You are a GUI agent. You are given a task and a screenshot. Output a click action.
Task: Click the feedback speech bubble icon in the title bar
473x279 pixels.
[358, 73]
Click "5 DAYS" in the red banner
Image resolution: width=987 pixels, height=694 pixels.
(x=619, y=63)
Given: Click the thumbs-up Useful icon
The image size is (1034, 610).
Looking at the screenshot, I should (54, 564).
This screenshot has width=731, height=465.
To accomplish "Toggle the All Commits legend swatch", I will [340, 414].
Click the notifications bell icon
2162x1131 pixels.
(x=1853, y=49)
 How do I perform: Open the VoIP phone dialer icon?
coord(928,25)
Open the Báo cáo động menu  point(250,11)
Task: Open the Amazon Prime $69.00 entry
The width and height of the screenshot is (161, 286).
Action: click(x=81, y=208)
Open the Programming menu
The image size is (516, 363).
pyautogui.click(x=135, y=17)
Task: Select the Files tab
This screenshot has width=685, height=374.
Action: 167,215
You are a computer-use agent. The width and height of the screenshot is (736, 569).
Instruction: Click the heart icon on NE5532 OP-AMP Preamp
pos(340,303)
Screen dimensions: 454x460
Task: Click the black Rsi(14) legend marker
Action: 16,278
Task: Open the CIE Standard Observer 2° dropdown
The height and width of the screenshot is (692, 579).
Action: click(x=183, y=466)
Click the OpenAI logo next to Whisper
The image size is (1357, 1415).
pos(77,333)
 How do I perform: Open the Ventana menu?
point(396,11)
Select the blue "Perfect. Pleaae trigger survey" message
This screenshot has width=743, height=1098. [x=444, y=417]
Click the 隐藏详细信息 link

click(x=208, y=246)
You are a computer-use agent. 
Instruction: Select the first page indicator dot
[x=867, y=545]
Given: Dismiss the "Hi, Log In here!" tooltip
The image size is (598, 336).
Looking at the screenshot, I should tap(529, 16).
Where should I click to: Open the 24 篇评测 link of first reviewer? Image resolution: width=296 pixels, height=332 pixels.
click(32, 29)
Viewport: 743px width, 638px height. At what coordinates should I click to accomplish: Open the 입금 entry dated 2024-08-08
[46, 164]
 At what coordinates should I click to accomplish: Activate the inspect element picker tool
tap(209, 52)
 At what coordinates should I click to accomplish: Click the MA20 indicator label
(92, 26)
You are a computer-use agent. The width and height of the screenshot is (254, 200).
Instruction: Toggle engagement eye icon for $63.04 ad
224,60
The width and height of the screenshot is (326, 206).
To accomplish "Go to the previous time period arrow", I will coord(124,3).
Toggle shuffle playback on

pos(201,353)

........

§ **Exercise instructions**
Rewrite all the items above, changing every "computer-use agent" to "desktop automation agent" and leaving everything else as it is.

§ **Exercise response**
You are a GUI agent. You are given a task and a screenshot. Output a click action.
Task: Click the feedback speech bubble icon in the title bar
473x279 pixels.
[358, 73]
Click "5 DAYS" in the red banner
Image resolution: width=987 pixels, height=694 pixels.
(x=619, y=63)
Given: Click the thumbs-up Useful icon
The image size is (1034, 610).
Looking at the screenshot, I should (54, 564).
This screenshot has width=731, height=465.
To accomplish "Toggle the All Commits legend swatch", I will [340, 414].
Click the notifications bell icon
2162x1131 pixels.
(x=1853, y=49)
 How do I perform: Open the VoIP phone dialer icon?
coord(928,25)
Open the Báo cáo động menu  point(250,11)
Task: Open the Amazon Prime $69.00 entry
The width and height of the screenshot is (161, 286).
Action: click(x=81, y=208)
Open the Programming menu
The image size is (516, 363).
pyautogui.click(x=135, y=17)
Task: Select the Files tab
This screenshot has width=685, height=374.
Action: 167,215
You are a desktop automation agent. The width and height of the screenshot is (736, 569).
Instruction: Click the heart icon on NE5532 OP-AMP Preamp
pos(340,303)
Screen dimensions: 454x460
Task: Click the black Rsi(14) legend marker
Action: 16,278
Task: Open the CIE Standard Observer 2° dropdown
The height and width of the screenshot is (692, 579).
Action: click(x=183, y=466)
Click the OpenAI logo next to Whisper
The image size is (1357, 1415).
pos(77,333)
 How do I perform: Open the Ventana menu?
point(396,11)
Select the blue "Perfect. Pleaae trigger survey" message
This screenshot has width=743, height=1098. [x=444, y=417]
Click the 隐藏详细信息 link

click(x=208, y=246)
You are a desktop automation agent. 
Instruction: Select the first page indicator dot
[x=867, y=545]
Given: Dismiss the "Hi, Log In here!" tooltip
The image size is (598, 336).
Looking at the screenshot, I should tap(529, 16).
Where should I click to: Open the 24 篇评测 link of first reviewer? Image resolution: width=296 pixels, height=332 pixels.
click(32, 29)
Viewport: 743px width, 638px height. At what coordinates should I click to accomplish: Open the 입금 entry dated 2024-08-08
[46, 164]
 At what coordinates should I click to accomplish: Activate the inspect element picker tool
tap(209, 52)
 At what coordinates should I click to accomplish: Click the MA20 indicator label
(92, 26)
You are a desktop automation agent. The width and height of the screenshot is (254, 200).
Instruction: Toggle engagement eye icon for $63.04 ad
224,60
The width and height of the screenshot is (326, 206).
To accomplish "Go to the previous time period arrow", I will coord(124,3).
Toggle shuffle playback on

pos(201,353)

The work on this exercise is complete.